■ ABOUT THIS TASK: After locating the line that contains "You are a GUI" in the material below, copy that line and each one following it, exactly, up to the last line. Pictures stay out.

■ PROVIDED RECORDS:
--------------------------------------------------
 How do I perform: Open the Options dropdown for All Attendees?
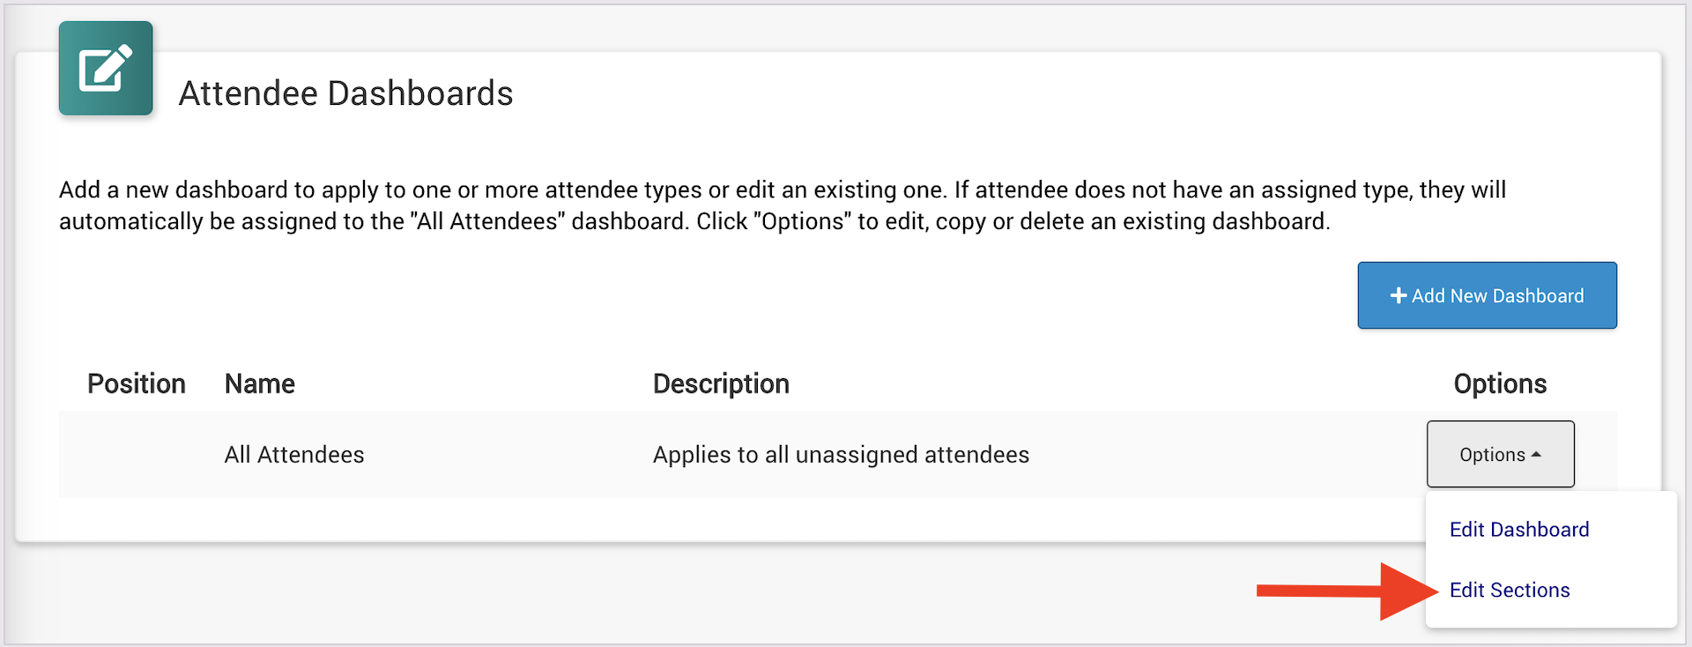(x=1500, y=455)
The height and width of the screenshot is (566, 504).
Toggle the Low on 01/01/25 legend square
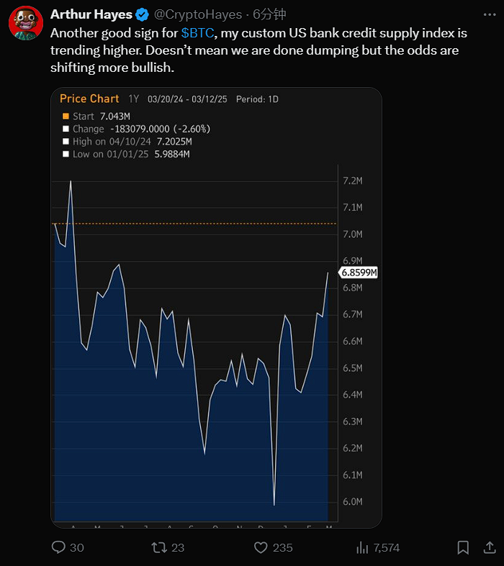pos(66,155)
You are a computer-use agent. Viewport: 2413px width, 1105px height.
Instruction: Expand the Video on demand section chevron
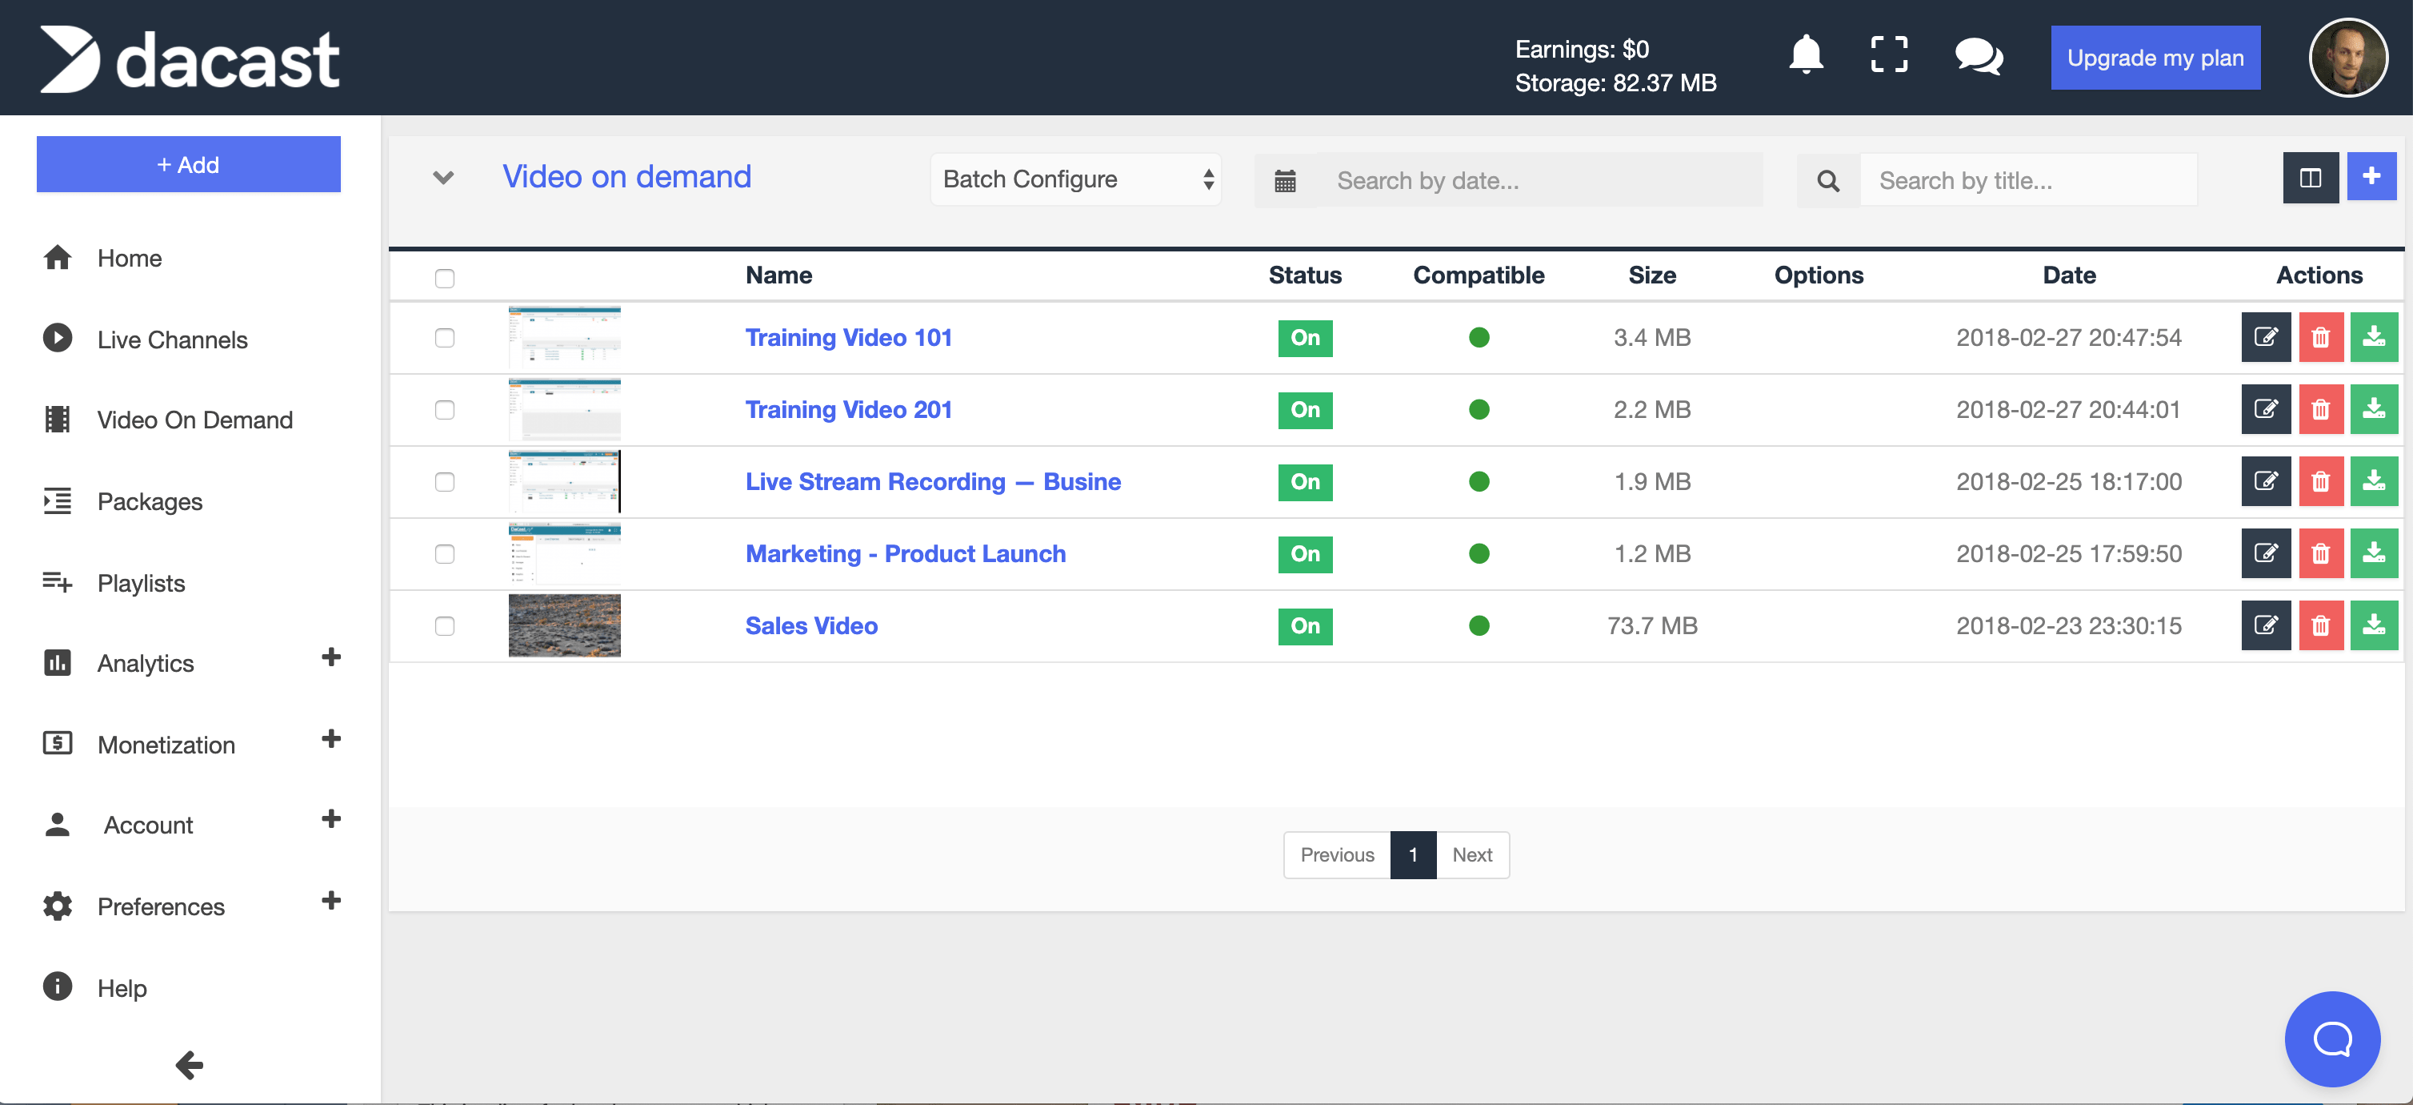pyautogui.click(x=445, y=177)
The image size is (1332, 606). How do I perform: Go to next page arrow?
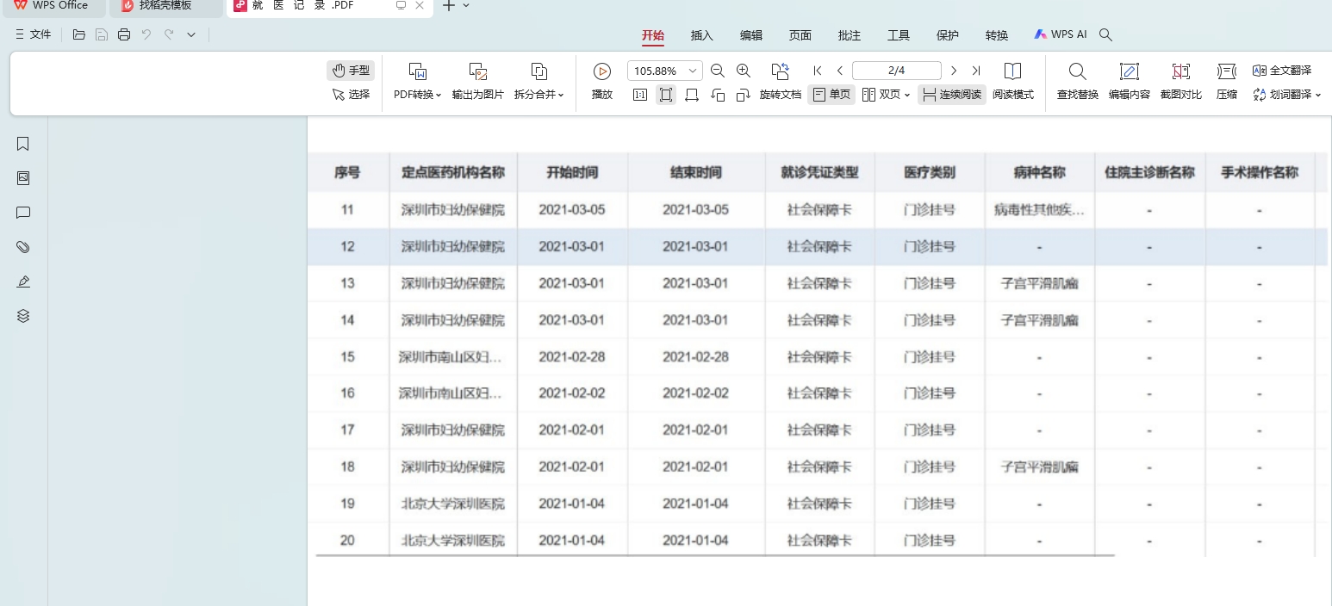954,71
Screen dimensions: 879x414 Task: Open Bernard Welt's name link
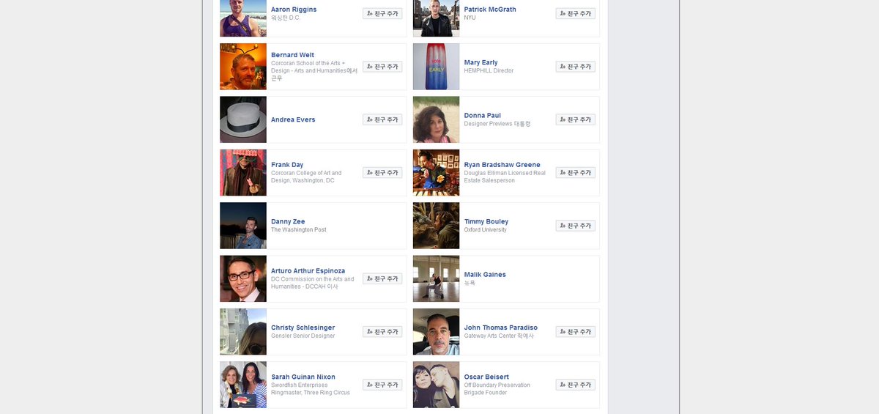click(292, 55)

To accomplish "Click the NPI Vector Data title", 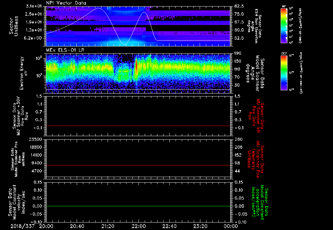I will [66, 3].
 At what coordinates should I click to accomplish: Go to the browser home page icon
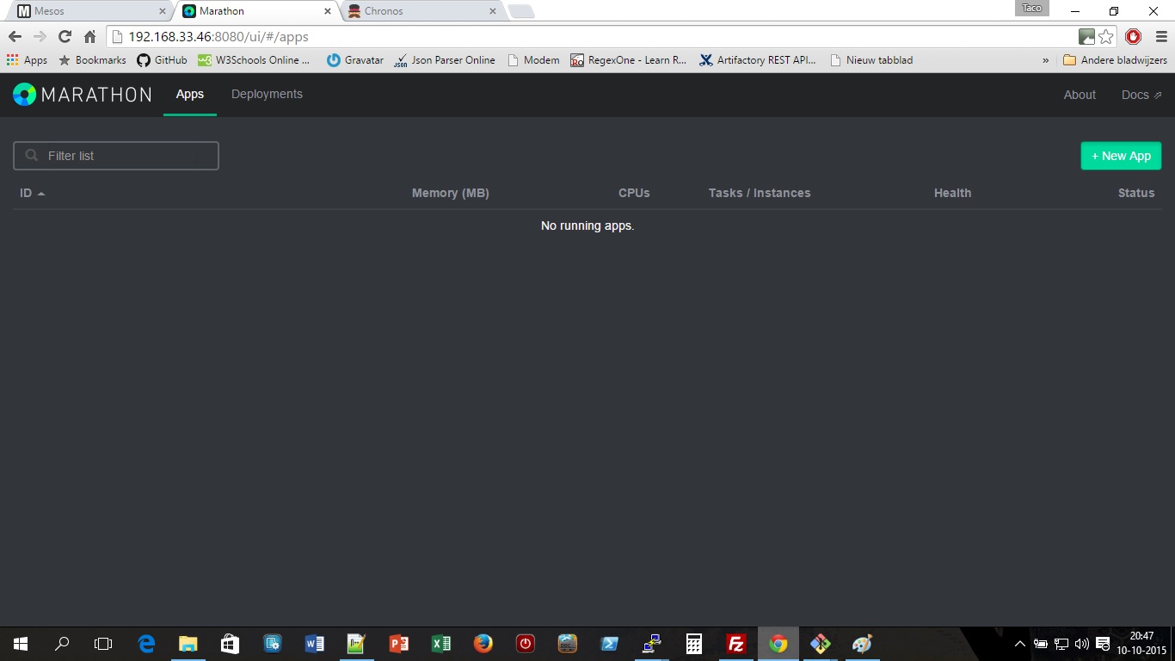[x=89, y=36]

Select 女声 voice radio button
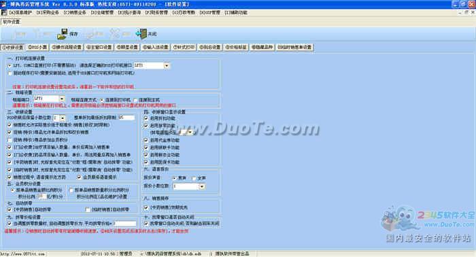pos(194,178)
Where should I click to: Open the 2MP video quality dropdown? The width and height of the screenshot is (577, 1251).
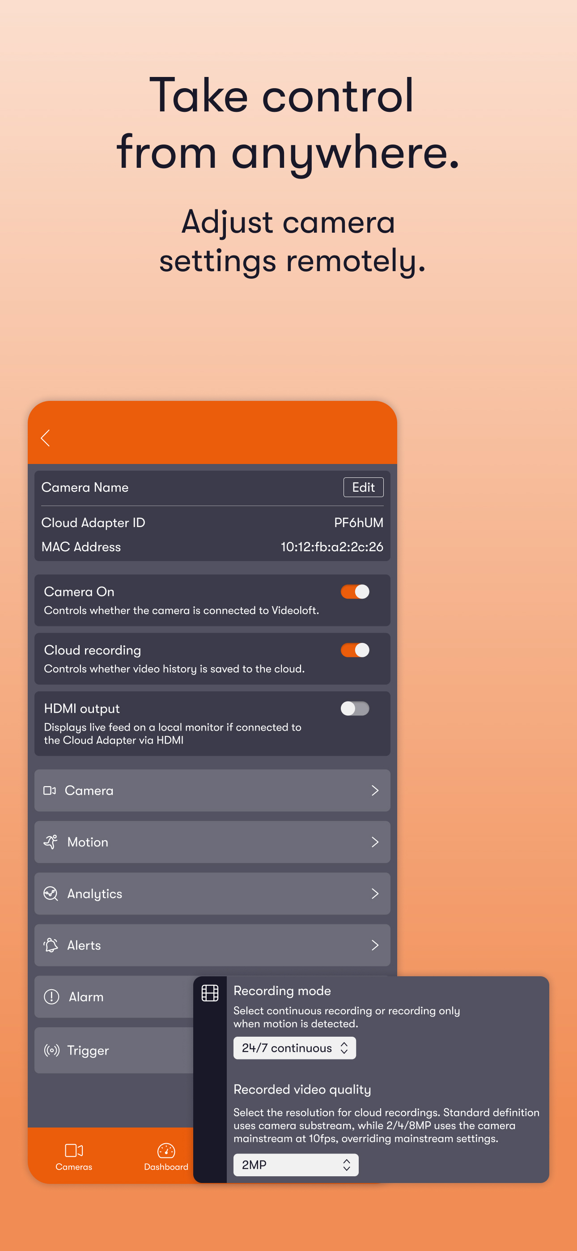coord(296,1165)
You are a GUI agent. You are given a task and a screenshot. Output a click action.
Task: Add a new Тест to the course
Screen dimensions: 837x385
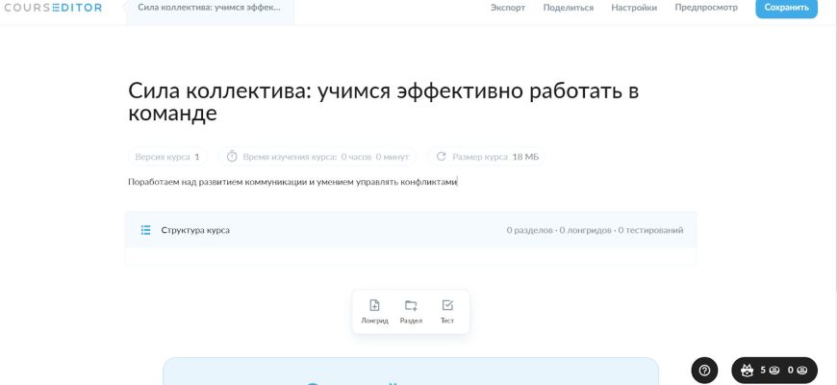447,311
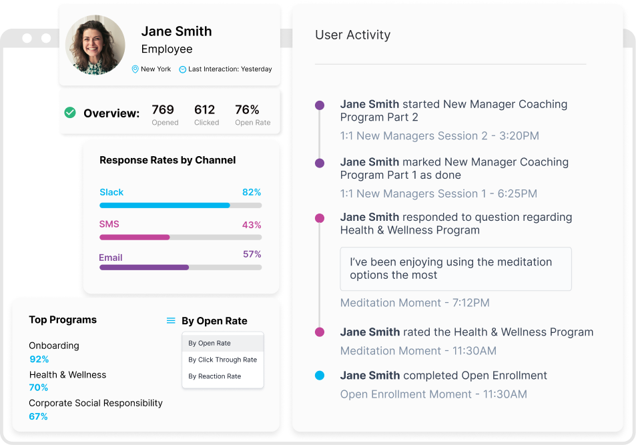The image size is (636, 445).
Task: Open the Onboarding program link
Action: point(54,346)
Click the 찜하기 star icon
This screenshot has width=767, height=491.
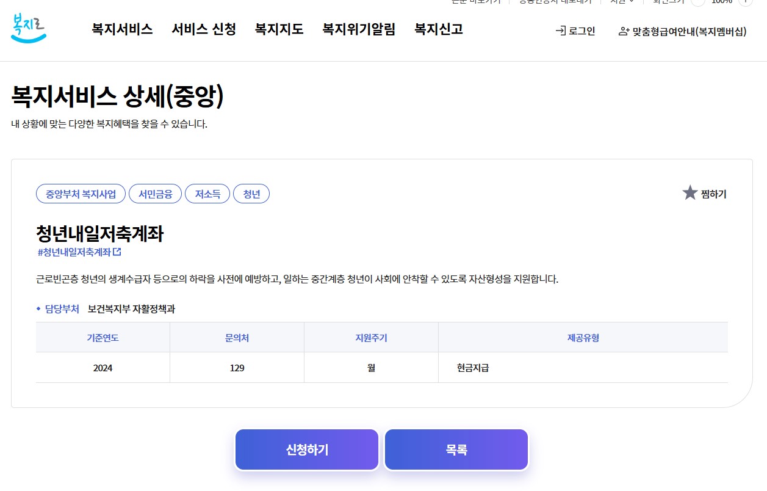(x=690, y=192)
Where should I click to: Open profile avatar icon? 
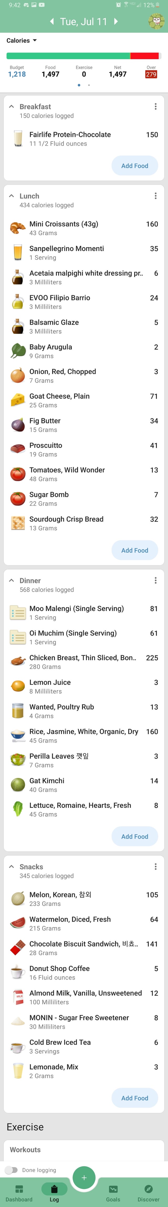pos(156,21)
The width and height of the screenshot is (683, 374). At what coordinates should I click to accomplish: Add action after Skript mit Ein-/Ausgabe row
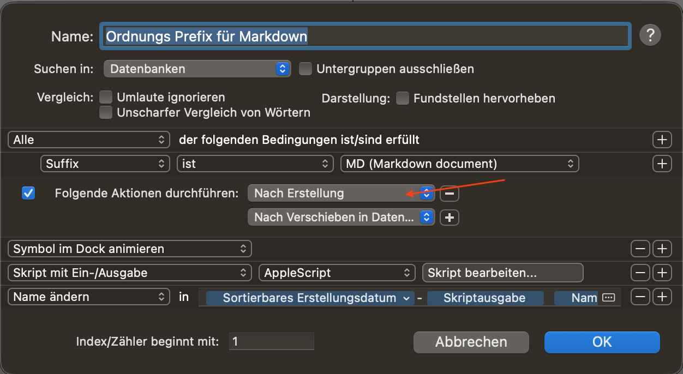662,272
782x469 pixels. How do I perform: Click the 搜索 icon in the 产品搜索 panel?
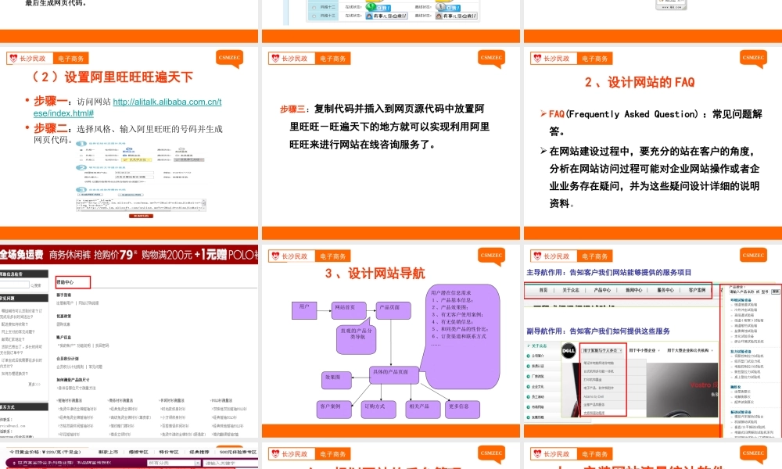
--------------------------------------------------
■ ANSWER SPACE:
You are a GUI agent. You are given a task and a screenshot. Output a click action.
Task: Add a new Тест to the course
Screen dimensions: 837x385
447,311
The image size is (636, 445).
Task: Open the Onboarding program link
Action: point(54,346)
Click the 찜하기 star icon
This screenshot has width=767, height=491.
(x=690, y=192)
Where should I click to: Open profile avatar icon? 
pos(156,21)
The width and height of the screenshot is (683, 374). At what coordinates should I click to accomplish: Add action after Skript mit Ein-/Ausgabe row
662,272
782x469 pixels. How do I perform: Click the 搜索 icon in the 产品搜索 panel?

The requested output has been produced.